Any updates on the Northwest Iowa trial at Webb, Iowa?


----------



## Philip Carson (Mar 17, 2009)

joel druley said:


> Any updates on the Northwest Iowa trial at Webb, Iowa?


Heard 33 dogs called back from Open marks. Don't know numbers. Sorry


----------



## joel druley (Sep 6, 2010)

Can some one post the open and qualified all age results? Any updates on the Amateur and the derby? Thank you.


----------



## DJSchuur (Dec 9, 2006)

I Heard James Hurst won the open not sure of the other placements


----------



## Big River (May 9, 2010)

Unofficial Open Results:

1st #6 Jazzy o/h hurst
2nd #20 Blaze o/Steele h/unger
3rd #43 Louie o/h schweikert
4th #15 Rough o/ Steele h/ unger
RJ #27 o/Hansen h/eckett
Jams: 5,11,34,49,51


----------



## TRUEBLUE (Aug 27, 2007)

Congratulations to Tim Springer and owner Scott Miles for the win in the derby
James Hurst


----------



## byounglove (Mar 2, 2005)

Was 4th in open Jaybar Rough Em Up?
Congrats to ken and Gary!!


----------



## Rainmaker (Feb 27, 2005)

Congrats Tim & Lauren and owners, another nice weekend for Team Dynamic, 4th (URO1 D.A.C.'s Carrie C.C. RA SH ) and RJ (Rainmakers Mystic Mila) in the Qual, 1st (Diamondback's Black Hawks) and 2 Jams (siblings Port Bay's TNT Dynamite Dyna and TNT's One of the Boys) in the Derby, not too shabby. 
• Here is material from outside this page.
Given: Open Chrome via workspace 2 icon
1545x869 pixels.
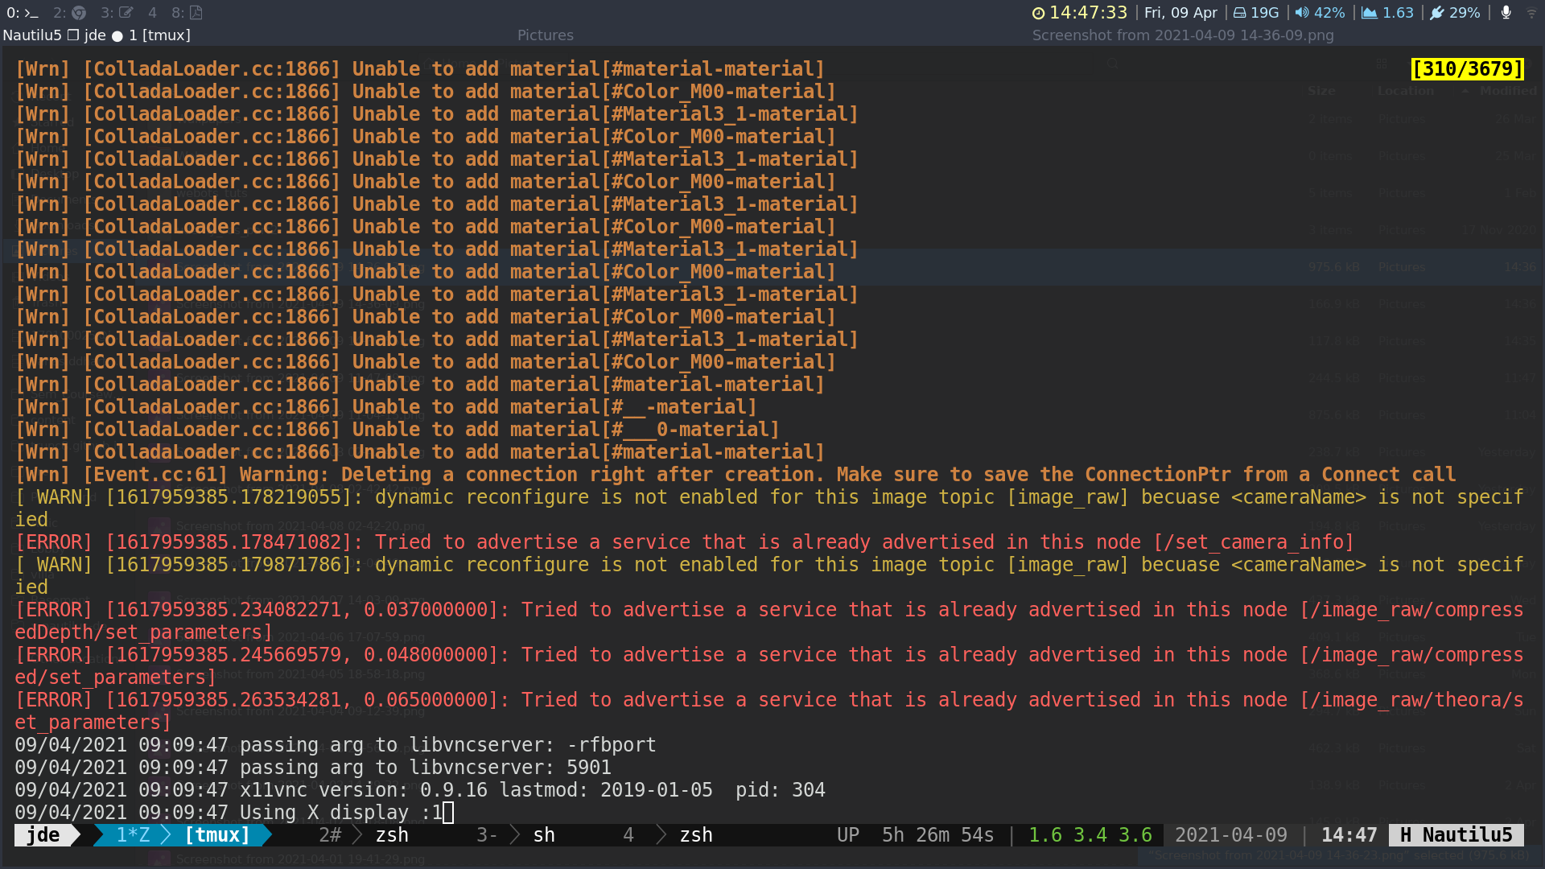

Congratulations to Bob & Ann Heise and Isaac Langerud with the Qual win for Princess!


----------



## Rainmaker (Feb 27, 2005)

TRUEBLUE said:


> Congratulations to Tim Springer and owner Scott Miles for the win in the derby
> James Hurst


Nice when mom wins the Open and pup wins the derby, congratulations to all.


----------



## sure (Sep 17, 2012)

Congrats to a great guy, Jim Hurst from Beck Kennels. What an honor to watch you and Jazz this weekend, as close to 4 perfect series you can get! What a wonderful team! A true display of respect and trust. Congrats on that FC title and good luck at the Amtr National!!! Also a big congrats to Tim Springer and Lauren for the Win with Jazz's daughter! in the derby a trueblue weekend for sure.


----------



## TRUEBLUE (Aug 27, 2007)

Sure,
Thanks for the kind words, however, just a couple of clarifications.
Both Jazz and I were trained by Rorem Retrievers, and the title she received this weekend was to finish her AFC.
Again , thanks


----------



## stonybrook (Nov 18, 2005)

Anyone have full Derby and Qual results? Congrats to all that have been mentioned already.


----------



## Marty Bullington (Dec 15, 2005)

Congrats to Isaac Langerud and Chapel Hill Retrievers on a great trial with his string of young dogs!!!


----------



## joel druley (Sep 6, 2010)

Can some one please post the results of the amateur? Thank you.


----------



## joel druley (Sep 6, 2010)

I just saw the trial results posted on Entry Express. Congratulations to Tux, Redwing, Naughty, Air, and Otter and their owners and handlers on their respective placements. Some Sioux Valley Club Dogs are breaking out. Good Job guys & gals.


----------